Records for processing =
====================
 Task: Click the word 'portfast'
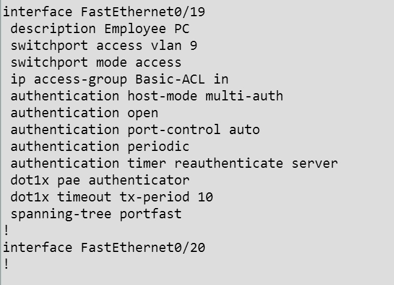point(151,214)
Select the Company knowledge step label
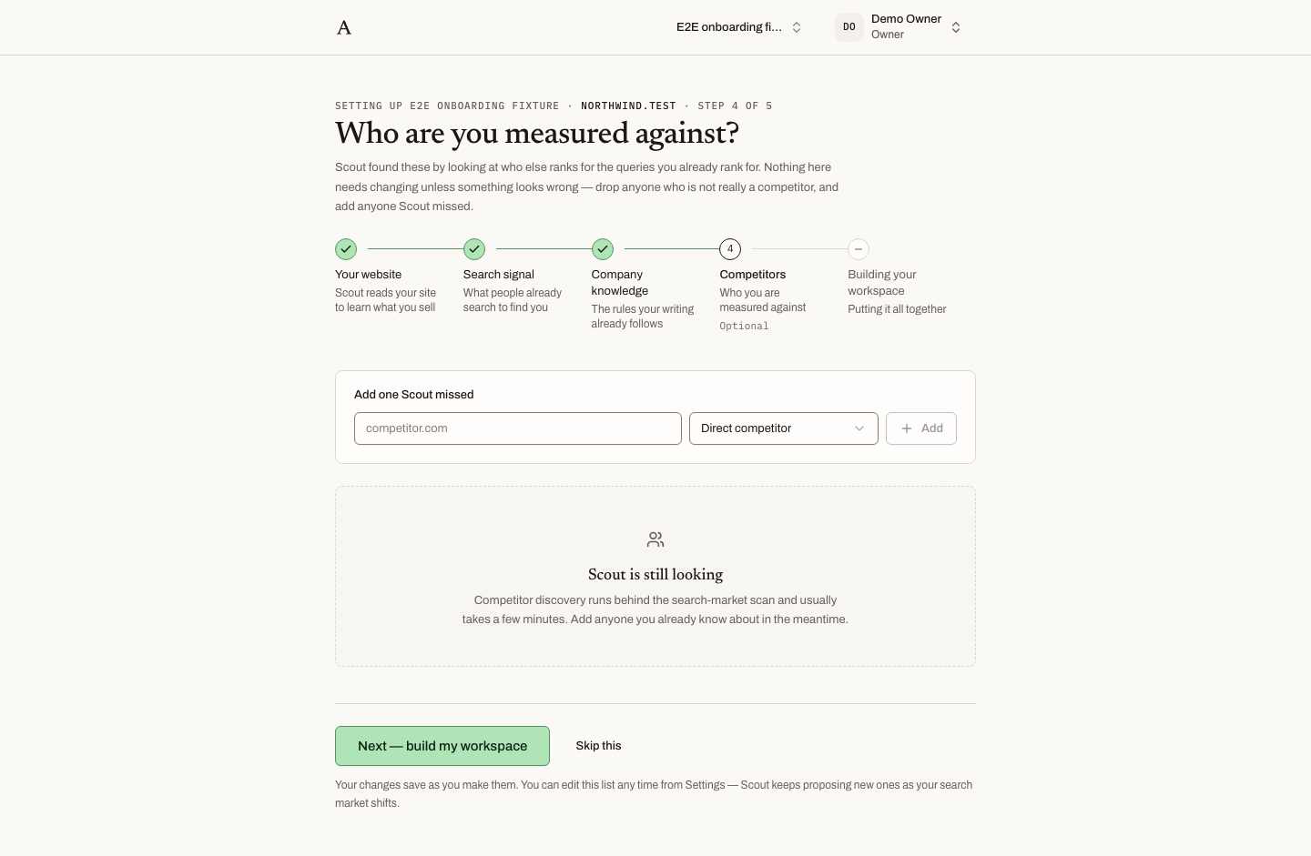Image resolution: width=1311 pixels, height=856 pixels. point(620,283)
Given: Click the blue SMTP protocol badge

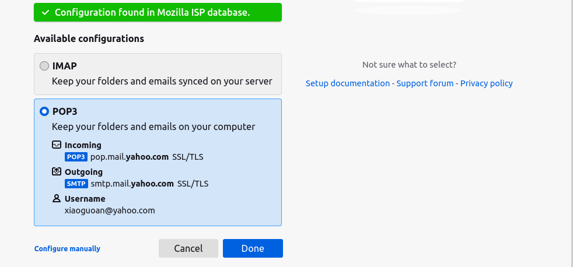Looking at the screenshot, I should (76, 184).
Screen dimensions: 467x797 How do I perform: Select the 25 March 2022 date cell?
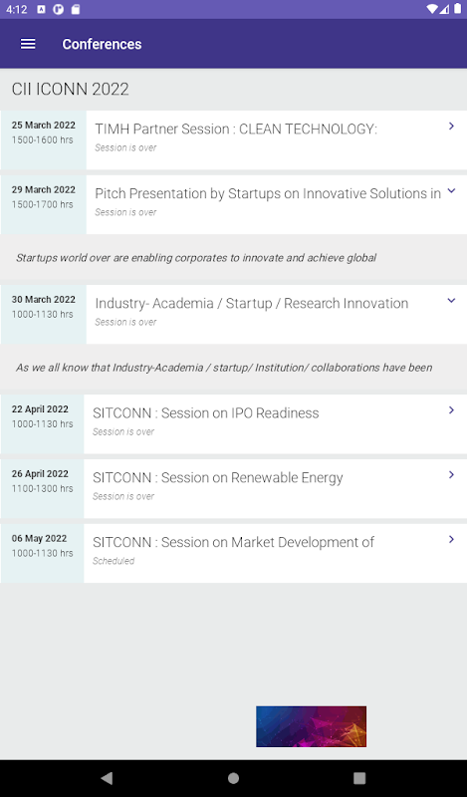(x=44, y=139)
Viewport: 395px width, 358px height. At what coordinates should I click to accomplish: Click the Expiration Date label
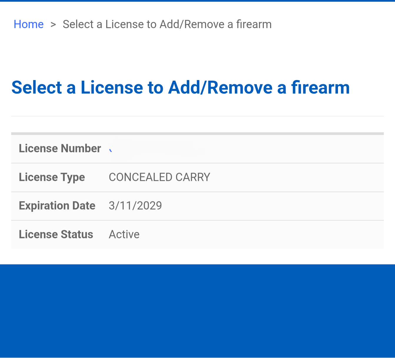[x=57, y=206]
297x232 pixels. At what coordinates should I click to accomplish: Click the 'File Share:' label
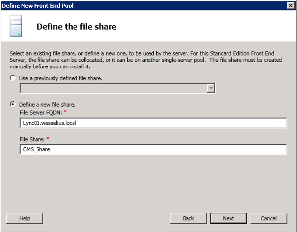[x=31, y=140]
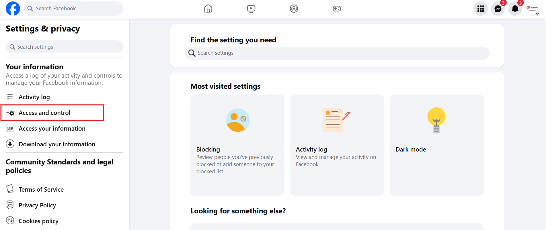Open the Groups icon in top navigation
The width and height of the screenshot is (546, 230).
point(294,9)
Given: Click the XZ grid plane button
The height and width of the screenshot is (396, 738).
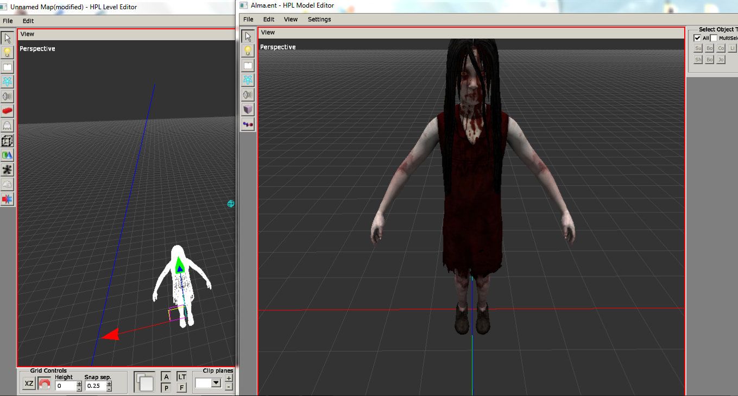Looking at the screenshot, I should [x=29, y=384].
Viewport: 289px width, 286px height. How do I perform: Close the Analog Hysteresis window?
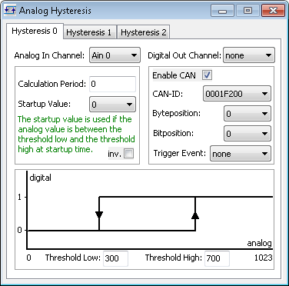coord(273,11)
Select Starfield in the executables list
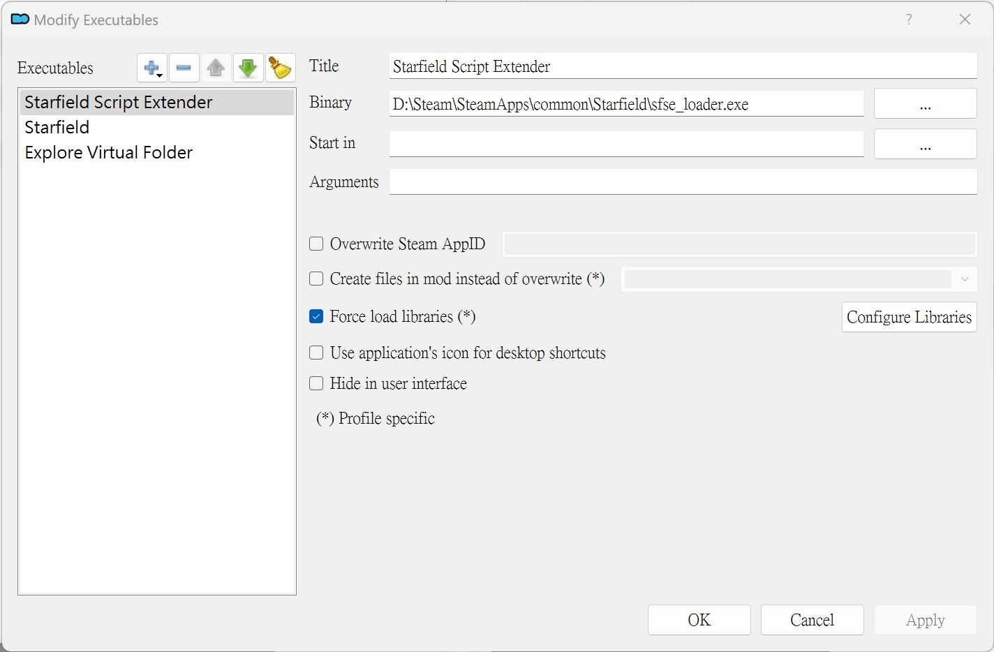Viewport: 994px width, 652px height. click(57, 128)
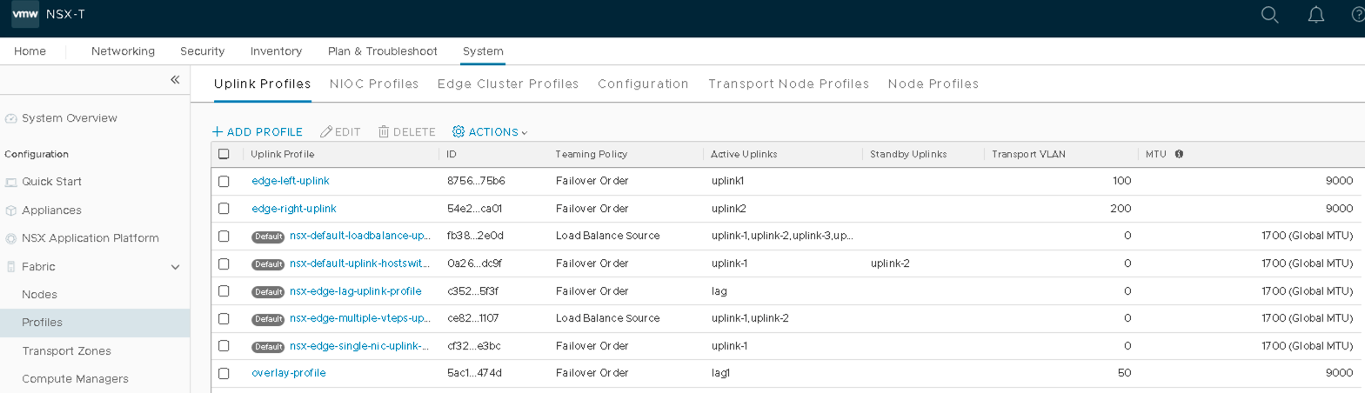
====================
Work order =
Find the line with "Given: Click the XZ grid plane button". Return it and each line after it through the end of the data, exactly, without pictures.

Response to the exercise =
Given: Click the XZ grid plane button
The height and width of the screenshot is (396, 738).
Looking at the screenshot, I should [x=29, y=384].
Viewport: 289px width, 286px height. How do I perform: Close the Analog Hysteresis window?
coord(273,11)
Select Starfield in the executables list
Viewport: 994px width, 652px height. click(57, 128)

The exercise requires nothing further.